We do not exclude that “conventional” redox signaling mechanisms contribute to the signaling responses elicited by subendothelial-localized MPO. HOCl could contribute to the observed signaling responses by directly oxidizing critical cysteine thiol residues present on RhoA (which activates Rho kinase) and Src, leading to their activation [38,47,48], or by oxidizing active site cysteine thiols in regulatory protein phosphatases [1]. However, if the observed signaling responses were primarily driven by oxidation of intracellular protein thiols, the diversion of MPO from HOCl production by SCN− would also be expected to be stimulatory, not inhibitory as observed, given that HOSCN is a more thiol-selective oxidant than HOCl [22]. Furthermore, kinetic considerations of oxidant reactivity support that HOCl exerts its biological actions by oxidizing targets within a very short distance of its site of production [49]. In line with this prediction, our current data identify that HOCl produced extracellularly by endothelial-transcytosed MPO mediates focal oxidation of matrix proteins within the subendothelial compartment to alter cellular adhesion and adhesion-dependent signaling. We propose that this involves HOCl-mediated impairment of the cell-adhesion (integrin- and/or heparin-binding) motifs of fibronectin.
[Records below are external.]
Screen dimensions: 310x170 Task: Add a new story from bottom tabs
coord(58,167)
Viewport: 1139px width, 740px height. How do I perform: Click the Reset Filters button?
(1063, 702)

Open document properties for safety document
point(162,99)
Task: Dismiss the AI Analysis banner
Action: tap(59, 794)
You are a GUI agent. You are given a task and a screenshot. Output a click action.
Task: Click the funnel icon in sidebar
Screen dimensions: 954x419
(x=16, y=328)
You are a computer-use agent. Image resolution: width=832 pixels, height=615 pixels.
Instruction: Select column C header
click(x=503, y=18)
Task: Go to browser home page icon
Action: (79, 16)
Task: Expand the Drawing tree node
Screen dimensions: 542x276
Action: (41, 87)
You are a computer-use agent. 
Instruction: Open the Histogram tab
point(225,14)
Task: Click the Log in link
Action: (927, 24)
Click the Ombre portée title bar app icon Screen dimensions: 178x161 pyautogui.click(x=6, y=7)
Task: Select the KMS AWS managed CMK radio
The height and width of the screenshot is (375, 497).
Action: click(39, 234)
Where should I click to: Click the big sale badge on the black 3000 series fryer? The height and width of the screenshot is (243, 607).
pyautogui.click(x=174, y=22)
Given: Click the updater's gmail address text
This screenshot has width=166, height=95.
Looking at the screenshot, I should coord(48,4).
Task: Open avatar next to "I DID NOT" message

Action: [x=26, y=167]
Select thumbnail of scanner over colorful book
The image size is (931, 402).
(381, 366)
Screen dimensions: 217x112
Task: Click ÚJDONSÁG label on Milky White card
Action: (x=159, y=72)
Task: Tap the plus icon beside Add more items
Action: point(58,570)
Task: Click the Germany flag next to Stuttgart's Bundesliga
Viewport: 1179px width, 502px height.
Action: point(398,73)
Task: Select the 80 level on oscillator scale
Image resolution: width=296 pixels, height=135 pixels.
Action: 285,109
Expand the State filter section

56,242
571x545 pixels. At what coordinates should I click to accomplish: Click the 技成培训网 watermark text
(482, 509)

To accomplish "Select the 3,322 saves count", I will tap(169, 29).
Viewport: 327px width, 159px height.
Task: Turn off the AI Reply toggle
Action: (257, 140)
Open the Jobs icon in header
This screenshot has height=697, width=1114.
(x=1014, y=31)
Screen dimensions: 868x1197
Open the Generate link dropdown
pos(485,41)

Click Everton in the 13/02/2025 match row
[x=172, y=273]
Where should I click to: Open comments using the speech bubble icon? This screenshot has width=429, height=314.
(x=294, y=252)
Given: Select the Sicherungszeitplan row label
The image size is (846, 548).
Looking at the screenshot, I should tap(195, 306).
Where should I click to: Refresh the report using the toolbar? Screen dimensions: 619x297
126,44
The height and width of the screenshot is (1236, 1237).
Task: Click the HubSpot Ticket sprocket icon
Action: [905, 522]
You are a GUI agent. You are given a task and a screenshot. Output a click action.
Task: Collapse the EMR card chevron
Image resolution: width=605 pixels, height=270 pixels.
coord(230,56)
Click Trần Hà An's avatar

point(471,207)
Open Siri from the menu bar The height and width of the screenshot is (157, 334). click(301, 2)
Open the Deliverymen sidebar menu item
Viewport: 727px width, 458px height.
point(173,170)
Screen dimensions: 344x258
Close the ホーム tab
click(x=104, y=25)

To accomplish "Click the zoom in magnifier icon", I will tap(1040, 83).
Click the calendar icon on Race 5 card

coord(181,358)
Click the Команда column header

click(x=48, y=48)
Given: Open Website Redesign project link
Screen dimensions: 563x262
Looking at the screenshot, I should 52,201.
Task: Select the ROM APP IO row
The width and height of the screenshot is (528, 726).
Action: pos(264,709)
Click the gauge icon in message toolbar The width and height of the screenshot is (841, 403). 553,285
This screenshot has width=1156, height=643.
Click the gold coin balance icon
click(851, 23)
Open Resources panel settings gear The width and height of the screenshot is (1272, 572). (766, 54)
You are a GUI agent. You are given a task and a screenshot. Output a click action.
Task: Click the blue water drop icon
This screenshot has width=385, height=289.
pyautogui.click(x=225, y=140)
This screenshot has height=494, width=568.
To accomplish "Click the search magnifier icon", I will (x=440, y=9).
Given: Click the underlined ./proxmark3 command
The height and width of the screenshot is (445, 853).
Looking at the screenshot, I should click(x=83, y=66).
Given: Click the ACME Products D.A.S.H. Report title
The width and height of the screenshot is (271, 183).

The lack of cysteine and tyrosine residues in these adhesion motifs, and hence their resistance to functional damage by HOSCN and •NO2, could explain why diversion of MPO from HOCl production by SCN− and NO2− protects against MPO-induced de-adhesion and associated signaling responses.

Physiological redox signaling processes are increasingly recognized to be highly regulated, involving targeted, oxidative modification of specific proteins, with signaling specificity achieved through spatial association of oxidant-generating enzymes and target proteins within specific cellular compartments [1,50]. Interestingly, the alteration of endothelial signaling by subendothelial matrix-bound MPO fits within this paradigm. It is therefore tempting to speculate that the delivery of MPO to the subendothelial compartment by endothelial-transcytosis to promote HOCl-mediated matrix oxidation might serve an unforseen regulatory function during inflammatory vascular responses. However, its potential pathophysiological significance is clear: our present findings identify that matrix oxidation resulting from the production of low, physiological fluxes of HOCl by subendothelial-localized MPO triggers a rapid loss in endothelial cell–matrix adhesion and promotes membrane retraction, events that will significantly perturb the integrity of the endothelium. These processes could play a key pathological role in inflammatory vascular conditions by promoting tissue edema and compromising the anti-inflammatory/antithrombogenic function of the endothelium by exposing intimal proteins.